Figure 2. Papillary muscle parameters. (A) DT, developed tension. (B) +dT/dt, maximum positive derivative. (C) RT, resting tension. (D) –dT/dt, maximum negative derivative. (E) Plots of DT (g/mm2 × %Lmax). (F) Length-active tension relations slopes. Differences were evaluated by two-way ANOVA followed by post-hoc Bonferroni test. *p < 0.05 vs. SPO; #p < 0.05 vs. EPO; &p < 0.05 vs. SDR.
Collagen and Apoptosis in the Remaining Myocardium
Collagen levels (Table 1) were significantly lower in the reperfused rats than those of the SPO and EPO groups. Moreover, apoptosis was significantly reduced in the EDR and SDR groups compared to the permanent occlusion groups, indicated by reduction of TUNEL positive cells (Figure 3A) and decreased cleaved caspase 3 (Figure 3B).
Figure 3. Apoptosis and calcium kinetics in sedentary permanent occlusion (SPO), exercised permanent occlusion (EPO), sedentary delayed reperfusion (SDR), and exercised delayed reperfusion (EDR) groups. (A) Percentage of apoptotic cells by TUNEL analysis. (B) Cleaved caspase-3. (C) AKT1. (D) Phosphorylated AKT1 (pAKT1). (E) Ratio of pAKT1/AKT1. (F) Sodium calcium exchanger (NCX). (G) SERCA2. (H) Phospholamban (PLB). (I) Phosphorylated PLB (pPLB) at serine (ser) 16 (PLB ser16) and threonine (thr) 17 (PLB thr 17). (J) Ratio of pPLB/PLB. Differences were evaluated by two-way ANOVA followed by post-hoc Bonferroni test. *p < 0.05 vs. SPO; #p < 0.05 vs. EPO; &p < 0.05 vs. SDR; αp < 0.05 vs. EDR.
Myocardium Protein Levels
There were no significant differences among groups in respect to calcium kinetics proteins (Figure 3): sodium/calcium exchanger (Panel C), SERCA 2 (Panel D), total PLB (Panel E), and p-PLB (Panel F).

**EXTRACTED ENTRIES**
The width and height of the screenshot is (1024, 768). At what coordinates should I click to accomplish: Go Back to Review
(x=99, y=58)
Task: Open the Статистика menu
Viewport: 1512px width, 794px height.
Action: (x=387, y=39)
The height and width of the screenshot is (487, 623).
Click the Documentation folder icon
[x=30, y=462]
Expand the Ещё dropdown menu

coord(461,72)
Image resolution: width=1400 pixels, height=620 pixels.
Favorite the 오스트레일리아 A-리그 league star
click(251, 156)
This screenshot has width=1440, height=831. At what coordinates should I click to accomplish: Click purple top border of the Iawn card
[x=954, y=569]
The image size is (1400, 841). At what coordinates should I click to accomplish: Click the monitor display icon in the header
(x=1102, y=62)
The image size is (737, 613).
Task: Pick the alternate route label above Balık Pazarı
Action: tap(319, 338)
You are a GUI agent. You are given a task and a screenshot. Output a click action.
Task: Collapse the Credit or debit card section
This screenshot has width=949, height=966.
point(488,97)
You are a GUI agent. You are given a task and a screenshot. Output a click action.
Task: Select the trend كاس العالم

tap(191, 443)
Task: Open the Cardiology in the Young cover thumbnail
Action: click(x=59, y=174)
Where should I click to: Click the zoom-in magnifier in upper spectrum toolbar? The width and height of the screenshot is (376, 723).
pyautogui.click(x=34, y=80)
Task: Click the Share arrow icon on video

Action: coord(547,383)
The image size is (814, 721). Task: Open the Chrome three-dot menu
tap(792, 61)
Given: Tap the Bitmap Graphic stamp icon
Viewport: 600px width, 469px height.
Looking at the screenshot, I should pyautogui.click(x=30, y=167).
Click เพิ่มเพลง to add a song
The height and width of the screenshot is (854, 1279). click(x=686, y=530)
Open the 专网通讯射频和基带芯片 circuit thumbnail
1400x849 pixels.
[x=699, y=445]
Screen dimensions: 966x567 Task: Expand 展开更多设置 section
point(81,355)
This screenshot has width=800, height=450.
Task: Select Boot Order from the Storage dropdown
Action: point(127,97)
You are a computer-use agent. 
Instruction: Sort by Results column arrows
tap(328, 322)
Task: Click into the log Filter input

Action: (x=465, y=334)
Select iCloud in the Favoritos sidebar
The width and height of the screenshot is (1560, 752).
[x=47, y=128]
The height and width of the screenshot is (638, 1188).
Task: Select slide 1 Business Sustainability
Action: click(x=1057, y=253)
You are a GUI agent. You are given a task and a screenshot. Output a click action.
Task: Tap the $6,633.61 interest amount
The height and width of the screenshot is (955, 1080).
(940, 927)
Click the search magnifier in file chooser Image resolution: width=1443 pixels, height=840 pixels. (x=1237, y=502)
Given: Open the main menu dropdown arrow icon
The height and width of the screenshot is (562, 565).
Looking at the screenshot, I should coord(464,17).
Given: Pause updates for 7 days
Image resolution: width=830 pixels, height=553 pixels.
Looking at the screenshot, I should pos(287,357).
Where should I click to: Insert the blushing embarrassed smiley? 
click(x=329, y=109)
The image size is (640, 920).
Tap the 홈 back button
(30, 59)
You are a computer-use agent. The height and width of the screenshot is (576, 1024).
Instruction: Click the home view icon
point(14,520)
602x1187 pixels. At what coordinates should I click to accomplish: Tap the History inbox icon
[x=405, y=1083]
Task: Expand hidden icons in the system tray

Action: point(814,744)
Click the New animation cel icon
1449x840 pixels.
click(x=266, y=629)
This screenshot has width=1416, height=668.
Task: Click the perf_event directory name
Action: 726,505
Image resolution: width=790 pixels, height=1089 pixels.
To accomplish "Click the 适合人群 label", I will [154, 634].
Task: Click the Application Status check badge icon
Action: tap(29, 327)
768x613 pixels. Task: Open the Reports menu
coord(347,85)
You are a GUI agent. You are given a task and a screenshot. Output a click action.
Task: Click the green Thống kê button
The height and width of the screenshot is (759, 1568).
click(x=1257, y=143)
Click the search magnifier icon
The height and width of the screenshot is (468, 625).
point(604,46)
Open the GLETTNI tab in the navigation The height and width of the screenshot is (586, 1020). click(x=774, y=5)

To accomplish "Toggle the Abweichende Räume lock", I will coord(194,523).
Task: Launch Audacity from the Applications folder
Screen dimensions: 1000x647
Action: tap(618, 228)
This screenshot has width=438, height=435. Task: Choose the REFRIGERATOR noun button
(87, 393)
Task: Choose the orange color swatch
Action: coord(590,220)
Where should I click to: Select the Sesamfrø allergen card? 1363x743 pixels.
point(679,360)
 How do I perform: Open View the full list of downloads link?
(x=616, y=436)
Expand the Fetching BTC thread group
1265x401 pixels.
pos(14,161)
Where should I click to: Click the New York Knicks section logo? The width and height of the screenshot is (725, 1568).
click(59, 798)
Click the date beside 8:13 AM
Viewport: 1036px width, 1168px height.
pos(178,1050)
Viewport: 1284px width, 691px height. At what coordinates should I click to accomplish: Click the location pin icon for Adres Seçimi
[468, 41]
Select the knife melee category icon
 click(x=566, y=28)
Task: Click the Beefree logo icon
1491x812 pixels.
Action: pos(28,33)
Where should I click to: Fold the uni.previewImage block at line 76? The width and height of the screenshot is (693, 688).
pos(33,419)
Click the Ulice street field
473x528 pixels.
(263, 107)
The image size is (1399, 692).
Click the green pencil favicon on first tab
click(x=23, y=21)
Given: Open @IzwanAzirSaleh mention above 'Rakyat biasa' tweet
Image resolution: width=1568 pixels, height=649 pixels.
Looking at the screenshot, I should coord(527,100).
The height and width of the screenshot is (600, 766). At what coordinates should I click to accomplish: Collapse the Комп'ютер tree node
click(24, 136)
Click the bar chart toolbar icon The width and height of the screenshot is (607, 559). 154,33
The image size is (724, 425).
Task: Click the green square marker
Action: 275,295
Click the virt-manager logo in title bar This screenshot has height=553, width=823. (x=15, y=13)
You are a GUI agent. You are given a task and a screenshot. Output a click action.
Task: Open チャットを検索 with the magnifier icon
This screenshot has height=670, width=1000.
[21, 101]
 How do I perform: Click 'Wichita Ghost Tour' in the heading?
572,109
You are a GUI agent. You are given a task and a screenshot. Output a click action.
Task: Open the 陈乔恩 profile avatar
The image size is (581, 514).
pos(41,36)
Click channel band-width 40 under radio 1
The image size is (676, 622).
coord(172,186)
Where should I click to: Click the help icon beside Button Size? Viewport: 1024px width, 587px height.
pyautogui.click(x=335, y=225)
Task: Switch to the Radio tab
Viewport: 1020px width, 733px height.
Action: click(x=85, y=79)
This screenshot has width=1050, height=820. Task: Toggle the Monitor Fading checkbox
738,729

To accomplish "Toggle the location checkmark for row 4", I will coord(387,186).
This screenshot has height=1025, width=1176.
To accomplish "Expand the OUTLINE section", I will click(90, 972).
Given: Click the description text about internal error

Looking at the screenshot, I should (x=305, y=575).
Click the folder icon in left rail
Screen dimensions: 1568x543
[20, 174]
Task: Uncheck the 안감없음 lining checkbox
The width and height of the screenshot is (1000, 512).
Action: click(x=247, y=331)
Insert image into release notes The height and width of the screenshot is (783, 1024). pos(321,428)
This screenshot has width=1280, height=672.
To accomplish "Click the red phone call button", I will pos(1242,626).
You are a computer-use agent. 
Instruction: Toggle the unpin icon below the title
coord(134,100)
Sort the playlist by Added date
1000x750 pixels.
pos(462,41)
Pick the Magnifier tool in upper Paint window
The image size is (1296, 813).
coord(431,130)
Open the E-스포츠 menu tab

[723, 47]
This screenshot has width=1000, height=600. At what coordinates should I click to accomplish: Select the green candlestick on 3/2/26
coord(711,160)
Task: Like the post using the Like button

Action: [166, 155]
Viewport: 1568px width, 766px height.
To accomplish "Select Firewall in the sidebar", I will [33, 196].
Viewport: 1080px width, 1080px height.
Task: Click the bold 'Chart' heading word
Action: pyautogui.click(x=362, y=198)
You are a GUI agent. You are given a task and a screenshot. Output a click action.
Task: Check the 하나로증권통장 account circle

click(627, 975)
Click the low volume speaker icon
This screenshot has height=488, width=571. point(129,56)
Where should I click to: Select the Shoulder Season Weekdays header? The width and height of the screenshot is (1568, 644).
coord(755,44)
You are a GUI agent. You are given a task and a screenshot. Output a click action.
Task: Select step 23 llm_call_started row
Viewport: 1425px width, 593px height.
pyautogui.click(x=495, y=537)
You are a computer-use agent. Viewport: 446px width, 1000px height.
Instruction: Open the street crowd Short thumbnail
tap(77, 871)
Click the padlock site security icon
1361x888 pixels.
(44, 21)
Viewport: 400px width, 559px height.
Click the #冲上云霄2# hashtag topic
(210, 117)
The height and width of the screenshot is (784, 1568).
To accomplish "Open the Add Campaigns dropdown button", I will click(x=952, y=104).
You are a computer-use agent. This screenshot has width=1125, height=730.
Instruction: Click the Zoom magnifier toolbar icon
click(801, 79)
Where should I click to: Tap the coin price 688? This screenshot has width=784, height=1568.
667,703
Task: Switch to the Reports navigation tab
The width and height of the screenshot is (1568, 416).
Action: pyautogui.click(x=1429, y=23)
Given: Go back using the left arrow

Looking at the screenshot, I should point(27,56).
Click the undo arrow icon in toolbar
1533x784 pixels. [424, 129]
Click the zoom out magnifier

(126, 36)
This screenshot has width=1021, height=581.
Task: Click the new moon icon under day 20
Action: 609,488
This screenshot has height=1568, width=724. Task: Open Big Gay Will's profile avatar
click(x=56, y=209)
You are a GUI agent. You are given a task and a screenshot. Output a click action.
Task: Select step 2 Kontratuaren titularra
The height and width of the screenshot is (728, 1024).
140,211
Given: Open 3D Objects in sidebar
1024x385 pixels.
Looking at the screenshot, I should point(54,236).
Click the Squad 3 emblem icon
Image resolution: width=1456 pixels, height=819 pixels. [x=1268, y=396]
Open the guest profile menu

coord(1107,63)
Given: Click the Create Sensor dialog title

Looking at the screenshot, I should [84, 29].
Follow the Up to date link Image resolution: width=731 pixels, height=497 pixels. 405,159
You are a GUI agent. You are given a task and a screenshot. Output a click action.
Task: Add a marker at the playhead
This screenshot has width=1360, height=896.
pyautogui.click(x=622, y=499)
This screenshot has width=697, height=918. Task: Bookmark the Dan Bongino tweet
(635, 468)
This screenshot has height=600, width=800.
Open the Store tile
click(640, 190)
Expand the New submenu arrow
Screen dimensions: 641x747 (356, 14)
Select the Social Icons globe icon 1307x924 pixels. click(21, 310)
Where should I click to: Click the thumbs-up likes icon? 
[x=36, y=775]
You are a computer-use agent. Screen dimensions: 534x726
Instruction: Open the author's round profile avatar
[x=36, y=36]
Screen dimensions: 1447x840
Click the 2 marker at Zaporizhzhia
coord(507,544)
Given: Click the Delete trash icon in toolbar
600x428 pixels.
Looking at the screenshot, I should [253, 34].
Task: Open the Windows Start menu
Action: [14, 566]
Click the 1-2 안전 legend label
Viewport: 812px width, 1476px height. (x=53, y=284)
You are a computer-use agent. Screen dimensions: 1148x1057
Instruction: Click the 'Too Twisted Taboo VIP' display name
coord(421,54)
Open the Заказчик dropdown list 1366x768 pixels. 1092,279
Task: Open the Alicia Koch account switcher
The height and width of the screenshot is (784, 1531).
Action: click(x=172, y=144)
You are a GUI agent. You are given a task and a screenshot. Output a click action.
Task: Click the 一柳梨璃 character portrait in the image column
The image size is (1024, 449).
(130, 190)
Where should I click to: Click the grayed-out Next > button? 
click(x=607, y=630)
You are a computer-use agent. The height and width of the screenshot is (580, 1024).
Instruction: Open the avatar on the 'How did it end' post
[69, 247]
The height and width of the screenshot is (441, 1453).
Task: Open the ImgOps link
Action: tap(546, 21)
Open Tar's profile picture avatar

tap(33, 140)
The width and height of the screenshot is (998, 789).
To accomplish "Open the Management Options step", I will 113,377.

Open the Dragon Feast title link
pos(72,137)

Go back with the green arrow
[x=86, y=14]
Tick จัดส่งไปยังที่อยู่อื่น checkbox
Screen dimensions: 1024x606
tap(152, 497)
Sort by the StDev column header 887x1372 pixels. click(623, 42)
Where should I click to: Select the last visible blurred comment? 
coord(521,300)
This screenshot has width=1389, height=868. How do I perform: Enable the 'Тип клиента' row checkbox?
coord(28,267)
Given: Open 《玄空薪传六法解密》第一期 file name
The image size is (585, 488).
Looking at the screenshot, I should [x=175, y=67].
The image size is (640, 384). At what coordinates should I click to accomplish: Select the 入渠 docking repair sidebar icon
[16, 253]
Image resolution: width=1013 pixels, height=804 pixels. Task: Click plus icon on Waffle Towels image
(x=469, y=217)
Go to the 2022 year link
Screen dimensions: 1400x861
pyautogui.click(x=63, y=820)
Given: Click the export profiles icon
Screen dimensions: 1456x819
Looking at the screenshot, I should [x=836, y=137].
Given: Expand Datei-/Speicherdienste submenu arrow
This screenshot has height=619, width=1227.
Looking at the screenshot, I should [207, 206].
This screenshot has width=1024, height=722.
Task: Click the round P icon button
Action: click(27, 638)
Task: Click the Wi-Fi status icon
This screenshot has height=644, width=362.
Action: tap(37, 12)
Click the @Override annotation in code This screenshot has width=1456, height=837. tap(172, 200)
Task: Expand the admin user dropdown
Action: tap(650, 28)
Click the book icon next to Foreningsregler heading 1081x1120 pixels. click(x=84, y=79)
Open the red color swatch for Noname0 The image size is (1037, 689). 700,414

**PROBLEM SET**
a - Retype the heart muscle excerpt from "Figure 3. Apoptosis" to "0.05 vs. EDR.".
b - Translate this sentence from the heart muscle excerpt into Spanish: "Collagen levels (Table 1) were significantly lower in the reperfused rats than those of the SPO and EPO groups."
You can set the records aside.

**SOLUTIONS TO EACH TASK**
a -
Figure 3. Apoptosis and calcium kinetics in sedentary permanent occlusion (SPO), exercised permanent occlusion (EPO), sedentary delayed reperfusion (SDR), and exercised delayed reperfusion (EDR) groups. (A) Percentage of apoptotic cells by TUNEL analysis. (B) Cleaved caspase-3. (C) AKT1. (D) Phosphorylated AKT1 (pAKT1). (E) Ratio of pAKT1/AKT1. (F) Sodium calcium exchanger (NCX). (G) SERCA2. (H) Phospholamban (PLB). (I) Phosphorylated PLB (pPLB) at serine (ser) 16 (PLB ser16) and threonine (thr) 17 (PLB thr 17). (J) Ratio of pPLB/PLB. Differences were evaluated by two-way ANOVA followed by post-hoc Bonferroni test. *p < 0.05 vs. SPO; #p < 0.05 vs. EPO; &p < 0.05 vs. SDR; αp < 0.05 vs. EDR.

b - Los niveles de colágeno (Tabla 1) fueron significativamente más bajos en las ratas reperfundidas que los de los grupos SPO y EPO.